What these sample contracts lack is specific language that focuses on your business services, the scope of your services, the ability to make changes, and what will happen if a dispute arises. A saying we had in law school, "you can't learn that on legalz..." (Can't finish for legal purposes). Some things to consider when choosing between a sample contract or hiring an attorney to draft contracts for your business:
1 - Does the Sample cover all your bases? Before an attorney writes a contract, we will ask you a plethora of questions to make sure everything necessary to you is incorporated in the contract. Are you a merchant that deals with specific goods? There is specific language to help this client. Are you a contractor that does home remodeling? There is specific language to help this client. Are you a business that has been dealing with personal, smaller contracts, but now has the ability to have a commercial client? Those old contracts you're using may not work and, I bet you can guess it, there is specific language to help this client. An experienced attorney will be able to help you and your business make sure all your bases are taken care of as we move forward with this page.
2 - Editing and having the ability to edit is important. If you copy and paste from a sample contract online, you may understand what some of that language means. But, you may also want to edit the language. One mis-used word, such as "shall" versus "may" could be a changing factor when two businesses interpret their obligations. There is a reason why attorneys did not focus on math majors; because words are our weapons. When an attorney drafts your contracts, they will make sure the words used and how they are defined will be exact and, in need of editing, replace the edited materials with content that is 100%.
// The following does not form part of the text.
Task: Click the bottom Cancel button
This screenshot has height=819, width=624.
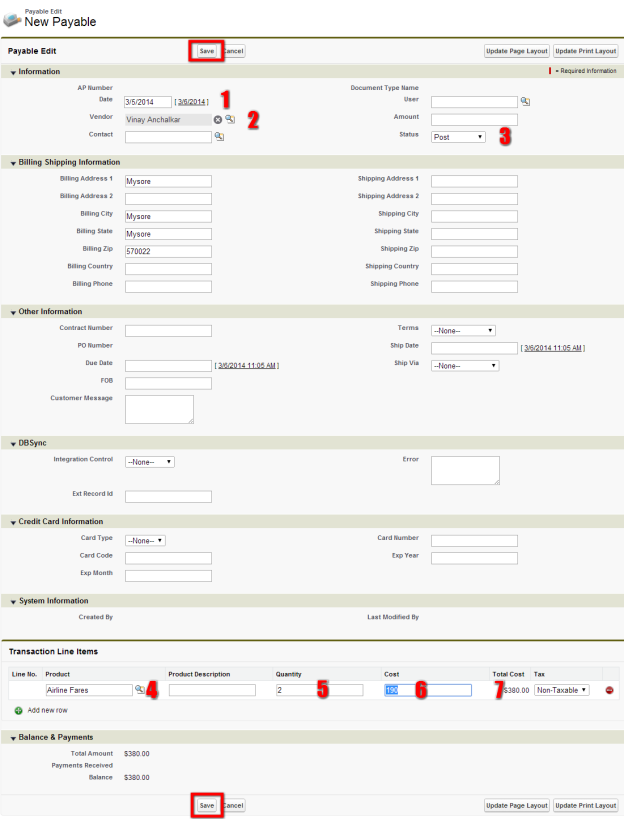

Aside from just words, some of the sample contracts may not anticipate you, or your client, wanting to make changes to a job or an order. In a perfect world, two companies/individuals can agree to make these changes orally. In the operations of the legal world, these oral agreements has caused litigation. Me personally, I live by the saying, "hope for the best but prepare for the worst." When drafting contracts, it is important to have a clause within that anticipates one party wanting to make changes and describe the process a party must go through to make those changes a part of the existing contract. Otherwise, a party that orally allows the other party to make a change may fall victim of a situation they were never aware of; "waiver."
3 - "AIK" (Arbitration is Key). If a dispute does arise, you may now be thinking of the cost of litigation, and hiring an attorney to represent your business, and how long it may take to get the money owed to you. Again, "hoping for the best but preparing for the worst" will help you prepare for this scenario. In every contract, there should be a clause that allows you choose your venue for a dispute, and, how the dispute will be handled. Arbitration is a way to avoid the building cost of litigation and, if the contract has been written well, can lead your business to a recouping the costs owed to you. (Disclaimer, the business must also not breach their end of the contract).
There are many more details and variables that go into a contract, but having these three core elements covered in your contracts will put you in a better place than without them. If you are a contractor, service provider, sell goods, or an individual with an entrepreneur mindset, contact me and I will help you do your best and avoid the worst.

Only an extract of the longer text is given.